**Work to do**
Render the lines between the one containing "Where should I" and the one containing "Click into the", inclusive, as a Markdown table with columns No. and Line, skipping any blank lines.

**A block of data**
○ ○ ○ ○ ○ ○ ○
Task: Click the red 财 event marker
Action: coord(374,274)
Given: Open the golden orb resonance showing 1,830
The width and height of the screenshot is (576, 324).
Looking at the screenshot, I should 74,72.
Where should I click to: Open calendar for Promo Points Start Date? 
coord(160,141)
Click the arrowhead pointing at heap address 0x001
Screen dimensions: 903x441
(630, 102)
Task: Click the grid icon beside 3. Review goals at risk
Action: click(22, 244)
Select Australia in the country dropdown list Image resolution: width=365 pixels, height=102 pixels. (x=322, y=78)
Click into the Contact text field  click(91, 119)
○ ○ ○ ○ ○ ○ ○
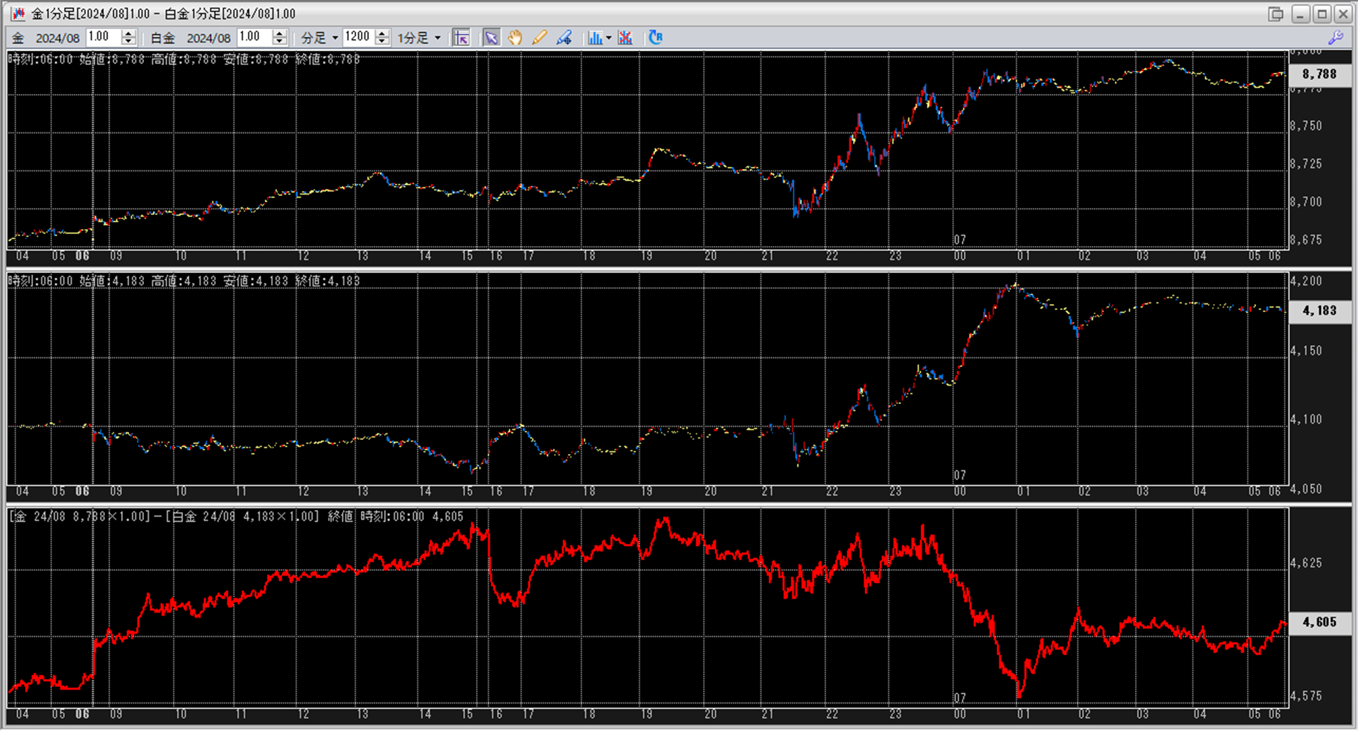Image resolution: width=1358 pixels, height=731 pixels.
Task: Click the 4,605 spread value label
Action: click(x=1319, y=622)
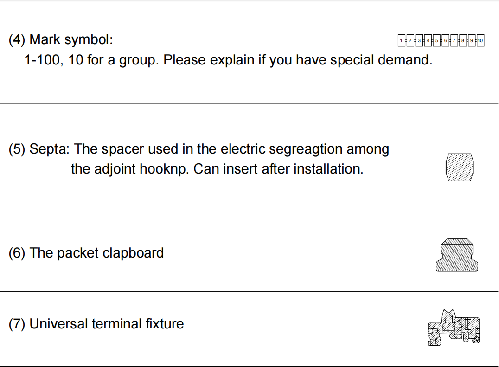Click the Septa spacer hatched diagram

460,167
○ ○ ○ ○ ○ ○ ○
**Exercise output**
| No. | Line |
|---|---|
| 1 | Where should I click to: Open calendar for Promo Points Start Date?  |
| 2 | coord(160,141) |
| 3 | Click the arrowhead pointing at heap address 0x001 |
| 4 | Screen dimensions: 903x441 |
| 5 | (630, 102) |
| 6 | Task: Click the grid icon beside 3. Review goals at risk |
| 7 | Action: click(22, 244) |
| 8 | Select Australia in the country dropdown list Image resolution: width=365 pixels, height=102 pixels. (x=322, y=78) |
| 9 | Click into the Contact text field  click(91, 119) |